How many lines in the listing include the string "icon"? Reply with the number alone.

* [SOURCE MATERIAL]
***
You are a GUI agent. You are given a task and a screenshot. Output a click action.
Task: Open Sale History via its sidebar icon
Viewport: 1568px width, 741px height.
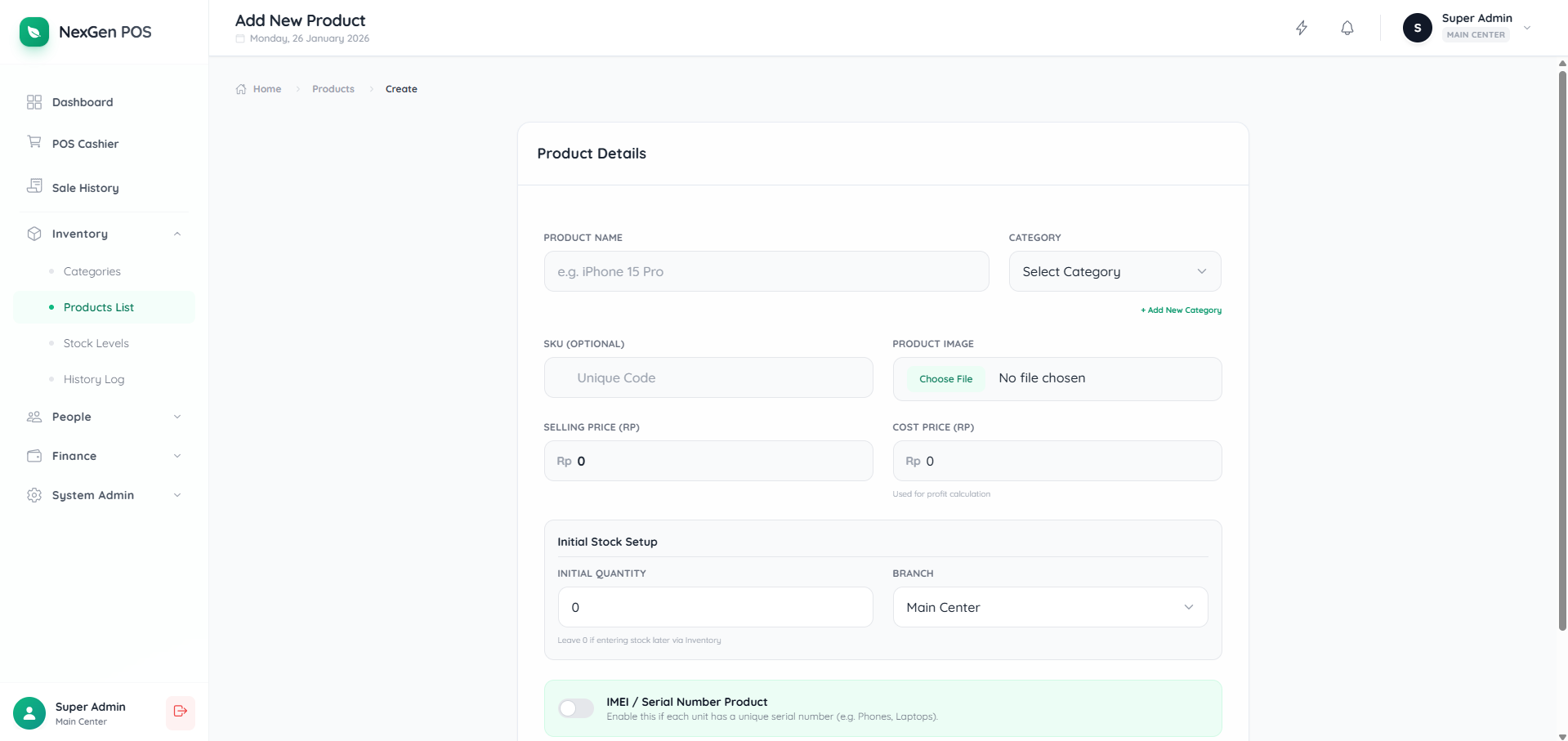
***
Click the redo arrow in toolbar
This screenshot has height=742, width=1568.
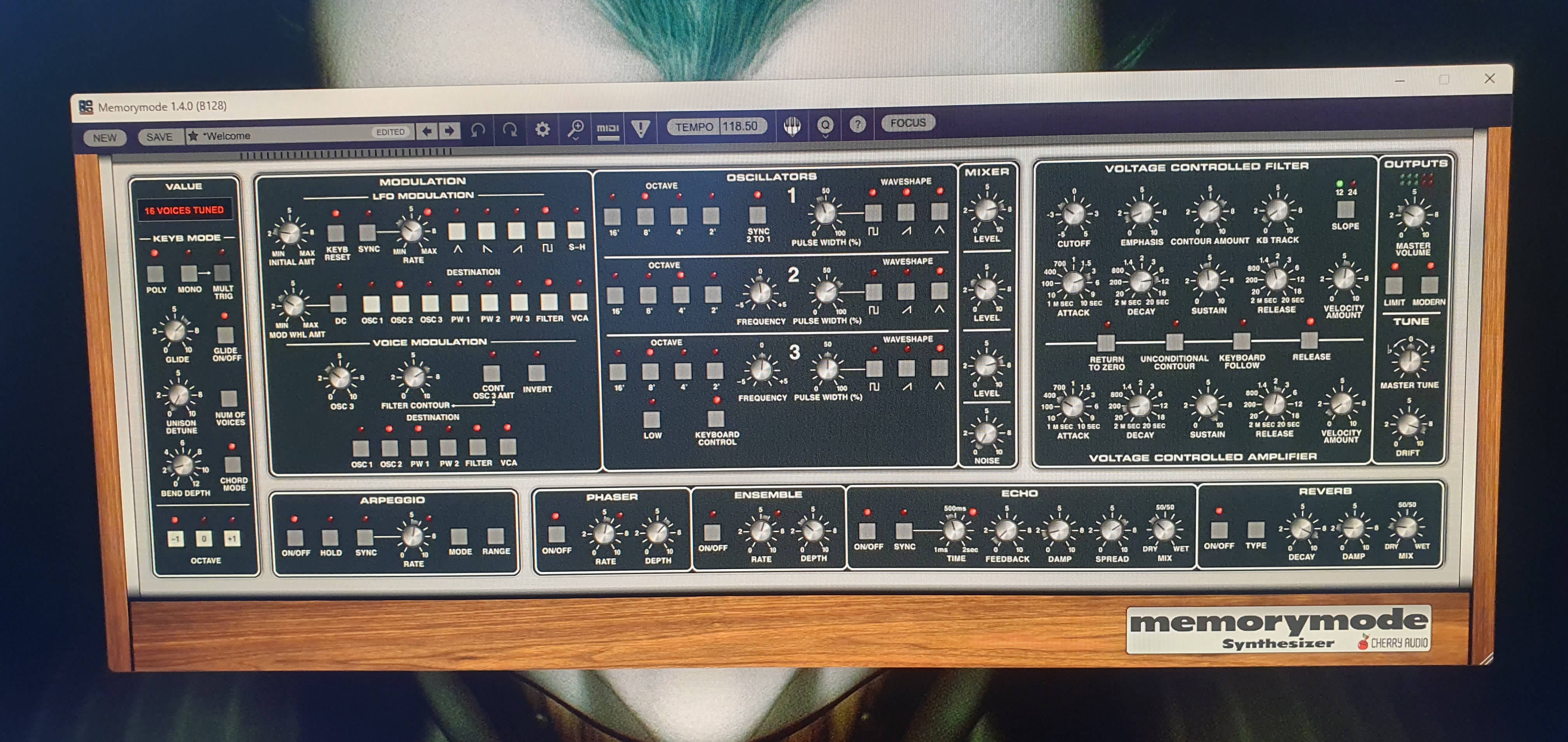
***
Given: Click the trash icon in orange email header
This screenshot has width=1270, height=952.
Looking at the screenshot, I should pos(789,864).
***
* [ANSWER SECTION] 2